News Archive

Casino View

by msecadm4921

When it comes to handling insider security threats, gaming industry IT professionals face challenges that set them apart from peers in other markets, writes Philip Lieberman.

-High volumes of sensitive payment and player data make your network an irresistible target for hackers and thieves.

-In an effort to administer large numbers of servers and applications with limited staff, IT groups in many large casinos choose easily-remembered, shared, never-changing passwords that leave a gaping security hole: if you know one password you might know them all.

-Casinos experience high staff turnover in prime destinations such as London, where large pools of employees handle similar tasks in businesses that are adjacent to one another. As a result some organisations lose and gain as many as hundreds of employees each week. IT professionals in these organisations also change jobs on a regular basis, giving them the opportunity to take sensitive insider knowledge out the door.

Unfortunately access standards can be nearly impossible to uphold because conventional identity and access management (IAM) systems don’t manage or control the privileged identities present on your network. Privileged identities are the so-called “super user” accounts that grant IT staff full-time, anonymous access to data and configuration settings virtually everywhere on your network:
-Privileged logins used by IT managers, helpdesk personnel, network engineers, database administrators, application developers, vendors and contractors grant unmonitored access to computer hardware, line-of-business applications, databases, directory services, and nearly every other IT asset.

-“Super-user” credentials that are often hard-wired into custom and packaged software applications grant access to databases, middleware and other application tiers. These credentials are seldom if ever changed, and can be misappropriated by developers, contractors and administrators to gain anonymous access to player and financial transaction records.

-Software service accounts can also require privileged logins to run, and unless frequently changed can provide unmonitored access to those who know the credentials.
Witrhout automation, it’s simply not practical to detect the presence of all the privileged accounts on your network – or to control and audit their use. Imagine, for example, when a senior IT staffer resigns his job and moves to a competing casino. While you can monitor his conventional user activity through your existing identity access management systems, you probably lack the tools to know precisely what super-user access the staffer requested to view and copy transaction data or change configuration settings in the days and months before his or her departure.
Taking Control
Fortunately privileged identity management software can automate the discovery, hardening, control and monitoring of all types of privileged accounts.
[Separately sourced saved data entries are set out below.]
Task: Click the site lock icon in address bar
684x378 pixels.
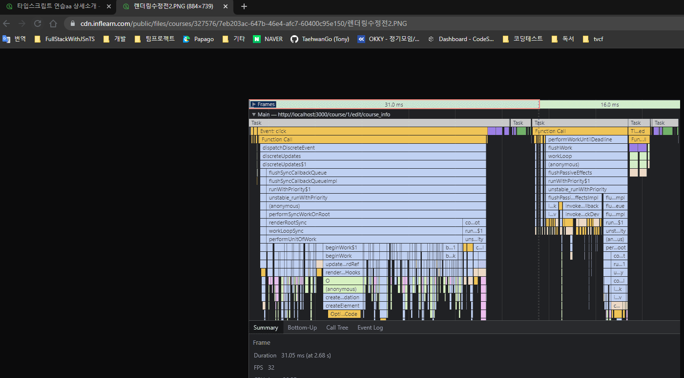Action: [73, 23]

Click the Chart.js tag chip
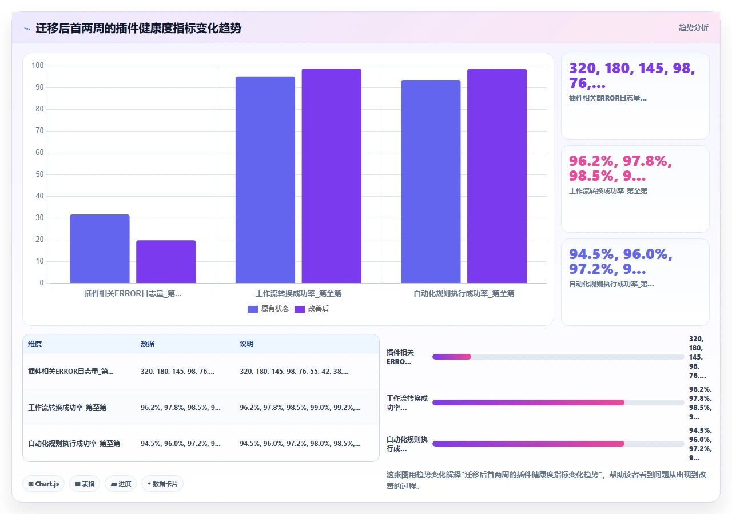44,484
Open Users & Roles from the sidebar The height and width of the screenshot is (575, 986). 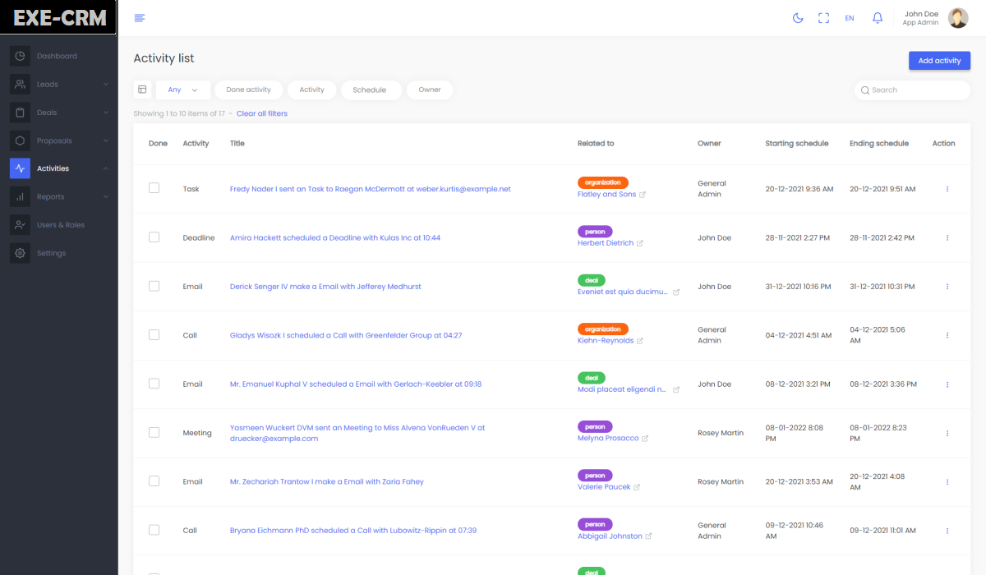coord(60,225)

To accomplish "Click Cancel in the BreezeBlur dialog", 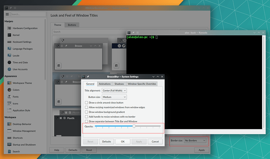I will (155, 141).
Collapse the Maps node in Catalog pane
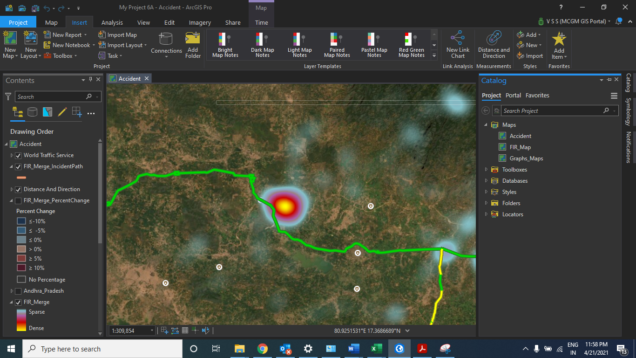Image resolution: width=636 pixels, height=358 pixels. click(486, 124)
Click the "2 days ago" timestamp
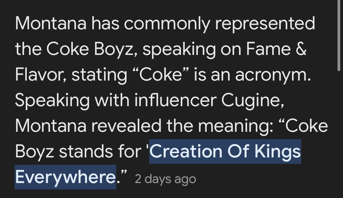This screenshot has width=343, height=198. [165, 179]
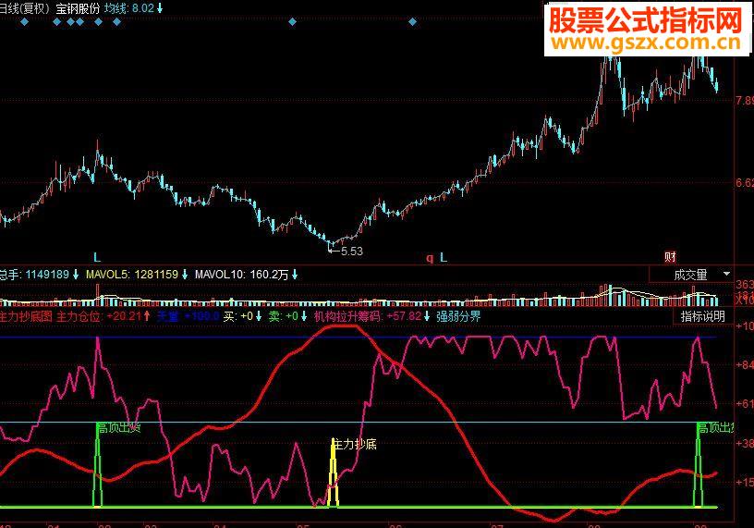
Task: Click the blue L marker near chart left
Action: point(97,257)
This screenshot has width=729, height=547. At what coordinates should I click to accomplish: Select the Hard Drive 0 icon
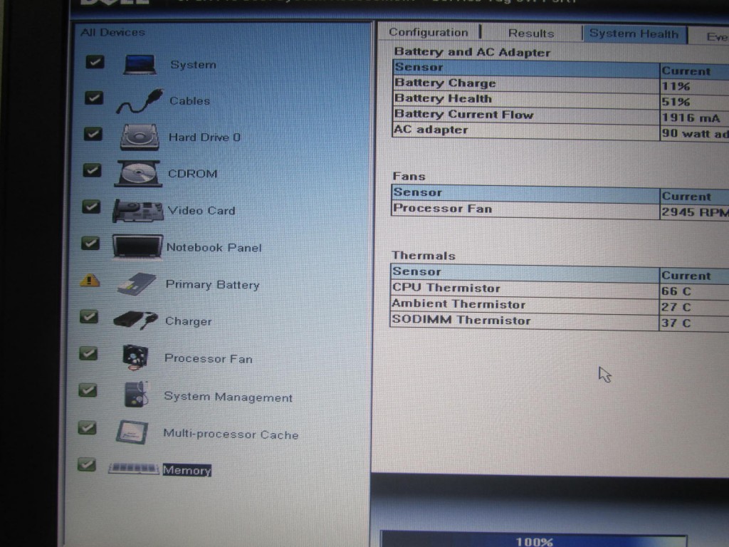140,137
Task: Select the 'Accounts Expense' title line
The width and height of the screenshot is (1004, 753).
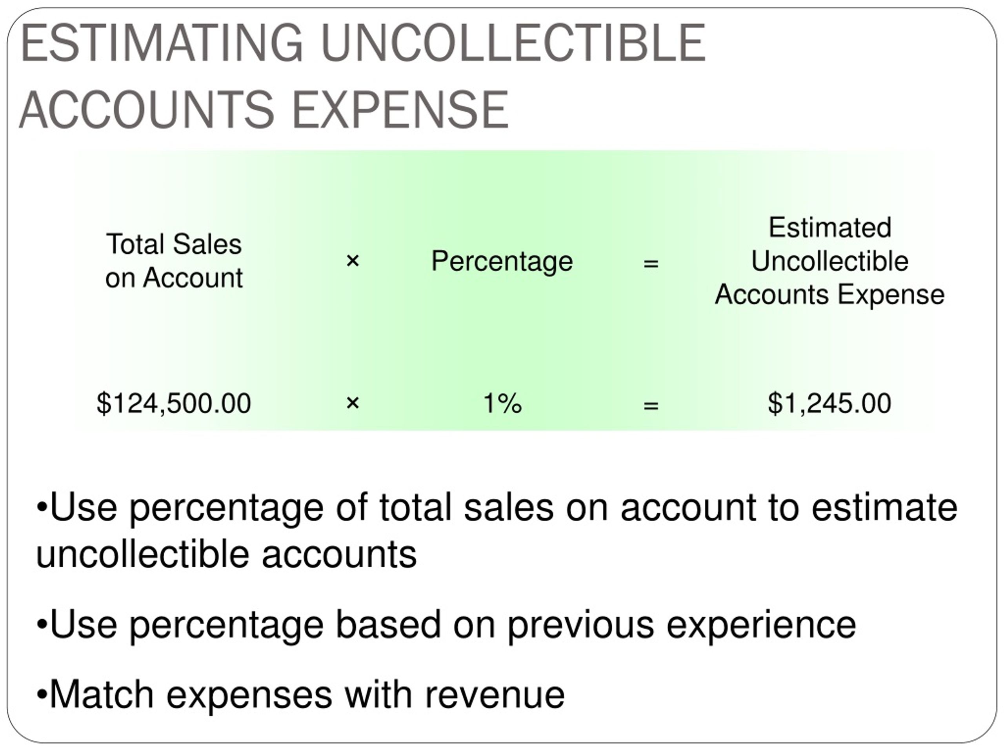Action: 264,110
These solutions can be deployed quickly even on the largest corporate networks, continuously securing privileged identities through a four-step process (abbreviated as I.D.E.A.):
-IDENTIFY and document all critical IT assets, their privileged accounts and interdependencies.
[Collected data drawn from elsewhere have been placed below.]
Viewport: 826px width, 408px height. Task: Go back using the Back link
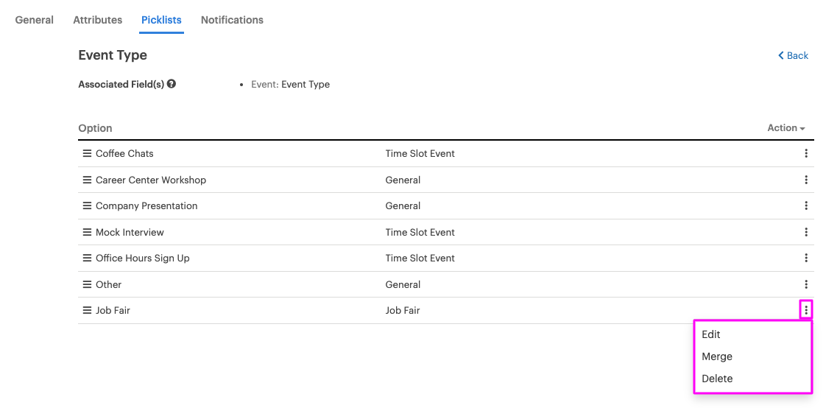(x=794, y=55)
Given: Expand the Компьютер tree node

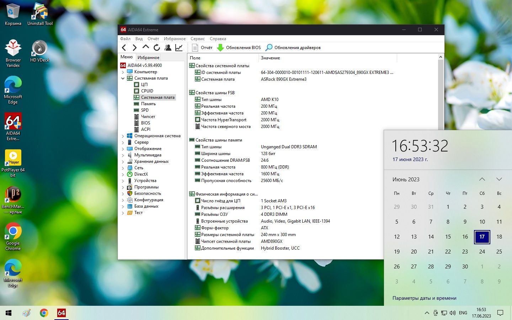Looking at the screenshot, I should click(123, 72).
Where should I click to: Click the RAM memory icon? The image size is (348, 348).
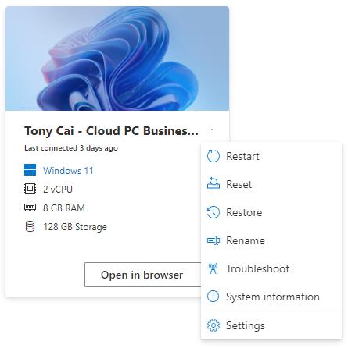coord(30,208)
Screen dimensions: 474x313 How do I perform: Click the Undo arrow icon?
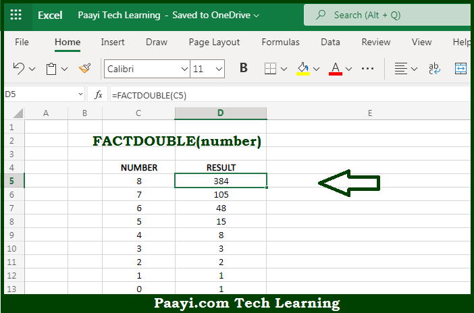tap(19, 68)
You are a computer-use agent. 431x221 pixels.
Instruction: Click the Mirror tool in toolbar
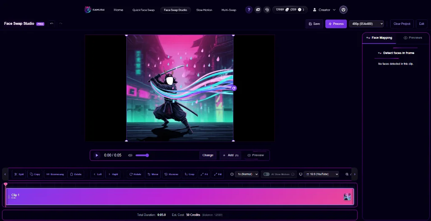pyautogui.click(x=153, y=174)
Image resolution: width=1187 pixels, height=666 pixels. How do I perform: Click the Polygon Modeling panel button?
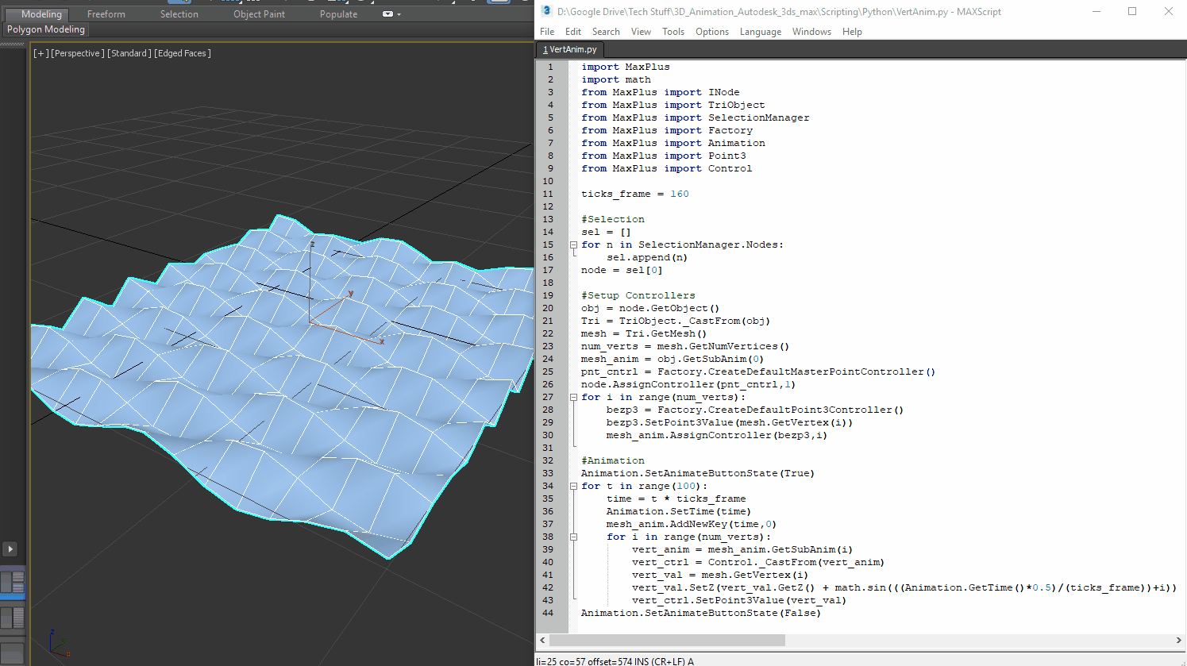pos(46,29)
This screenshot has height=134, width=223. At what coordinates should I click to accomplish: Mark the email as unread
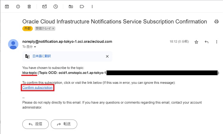[x=44, y=6]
-DELEGATE access to credentials so that only authorised personnel, using least privilege required, with documented purpose, can login to IT assets in a timely manner at designated times.

-ENFORCE rules for password complexity, diversity and change frequency, synchronizing changes across all dependencies to prevent service disruptions.

-AUDIT and alert so that the requester, purpose, and duration of each privileged access request is documented and management is made aware of unusual events and requests.
Privileged identity management software can automatically track privileged identities that appear on new and changed hardware and applications as they’re deployed on your network; secure all privileged passwords according to your policies; enable rapid password recovery so that IT staff can perform routine services and emergency repairs whenever necessary; and change each privileged password immediately after use to prevent unaudited access.
Choosing the Right Solution
Your choice of a privileged identity management solution should start with an honest discussion among all process stakeholders including the CSO, CIO, IT administrators, and anyone else involved in the management of sensitive accounts. The key stakeholders should be those that will suffer the most damage should the solution take too long to implement, unnecessarily add to staff workloads, or provide insufficient coverage. Define your project goals and then determine who on the team is best suited to determine whether each vendor’s proposed solution is really a fit.
You’d never choose a doctor based solely on cost, nor would you trust a physician who writes a prescription before taking the time to diagnose your condition, check your medical history, and perhaps run some tests. The same holds true for choosing a privileged identity management vendor. Expect your software vendor to provide:
-A detailed, written analysis of your organisation’s security and business goals;

-Explicit documentation of your needs with respect to systems, applications, and management lines of control;

-A trial evaluation of the proposed solution in a test environment with a realistic mix of your target systems and applications;

-A clear statement of work that details the time and cost required to bring unsecured privileged accounts present in your target systems and applications under control.
News stories of insider data theft offer plenty of motivation to secure the privileged identities on your network. Fortunately with the choice of the right solution you can close this insider security threat quickly and at a reasonable cost.
A senior IT executive at a large casino told us that automating the process through a single, centralised console was like “a whole new world,” eliminating what were once time-consuming, error-prone steps that teams of IT staffers took in an attempt to document and manually change the privileged accounts present on the organisation’s network.